Tier 4 measures were introduced across London and the southeast just days before Christmas, and expanded to Oxfordshire, Suffolk, and Norfolk on Boxing Day.
But Tuesday saw a record 53,135 people test positive for coronavirus, and the continuing trend has prompted concerns that further restrictions will soon be necessary in the worst-affected areas.
A number of London boroughs, including Barking and Dagenham, Enfield, and Bexley, currently have seven-day infection rates of more than 1,000 cases per 100,000 of population.
The equivalent figure in Essex is 857, while in Kent it is 665.
That compares to a UK-wide average of 377 per 100,000 population.
The government has ruled out a tier 5 for now, but sources have said that it could soon be necessary.
WHICH WERE THE FIRST AREAS TO GO INTO TIER 4?
The areas that were first placed into Tier 4 are thought to be the ones most likely to enter a Tier 5 in the new year. They were:
- Central Bedfordshire
- Essex (excluding Colchester, Uttlesford, Tendring)

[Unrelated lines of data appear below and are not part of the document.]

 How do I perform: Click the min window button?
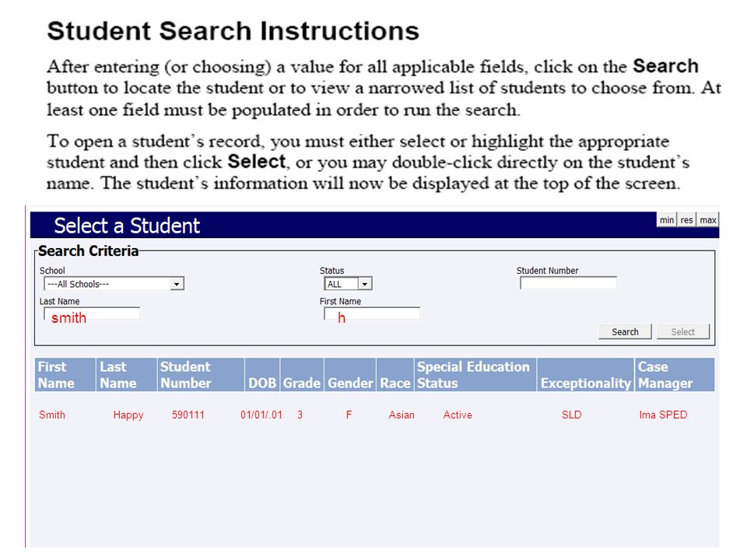click(667, 220)
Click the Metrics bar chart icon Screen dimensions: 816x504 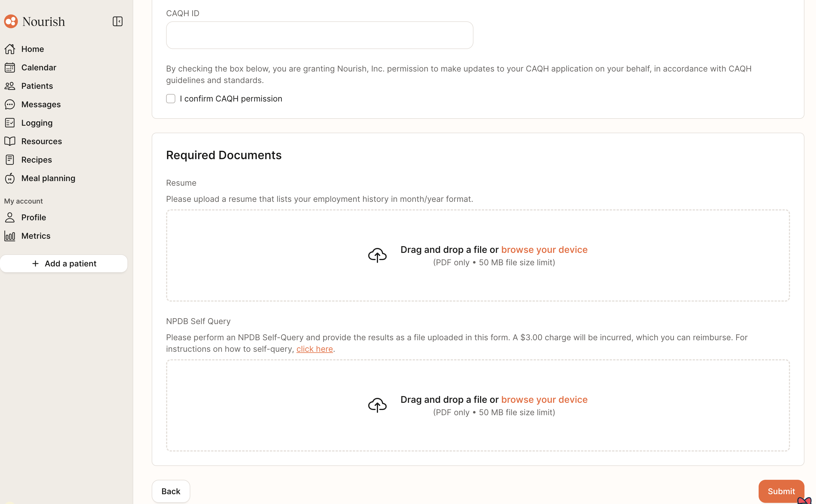(10, 236)
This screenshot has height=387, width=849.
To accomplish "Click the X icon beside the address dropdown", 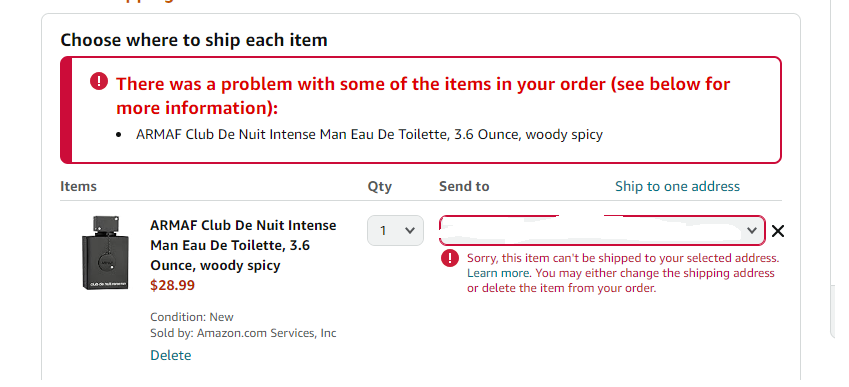I will coord(778,231).
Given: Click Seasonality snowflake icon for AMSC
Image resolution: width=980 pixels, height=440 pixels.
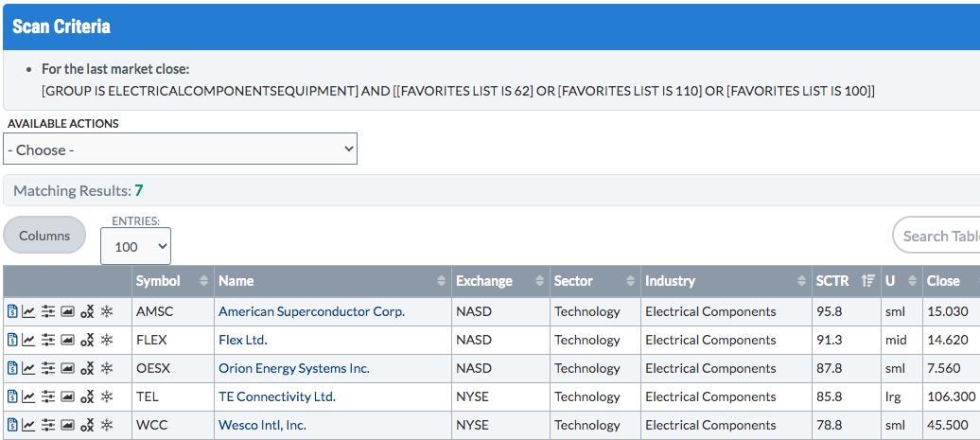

- London (all 32 boroughs)
- Milton Keynes
- Surrey (excluding Waverley)
The new tier could see schools and universities ordered to close and Brits told to stay at home except for when they need to get food and make other essential journeys.
And experts have said that the areas likely to be hit first are those where tier 4 measures were first introduced before Christmas.
Speaking to MailOnline, professor Paul Hunter, an infectious disease specialist at the University of East Anglia, said: "Newham, Lewisham, Islington, Hillingdon, Havering, Haringey, Greenwich, Hackney – if anything (Tier 5) is going to be in London or predominantly in London.
"Whether it's the capital as a whole or particular local authorities within that, I'm not sure how they'll do it, but I expect it would be difficult to put some authorities in and leave others out."
Dr Simon Clarke, an associate professor in cellular microbiology at the University of Reading, added: "I really do think its going to be London and parts of the South East.
"They've been in Tier 4 the longest and it doesn't appear to be having any effect."
It comes after reports this week that the government's Scientific Advisory Group for Emergencies, or SAGE, had warned Prime Minister Boris Johnson that the country's R-rate could continue to rise in the new year.
The warning followed the identification of a new strain of the coronavirus in the UK estimated to be up to 70 percent more infectious than the original.
Minutes from a SAGE meeting held on December 22 have also revealed that members of the panel feared that the R-rate could remain above 1 even under a full March-style lockdown, the Independent reports.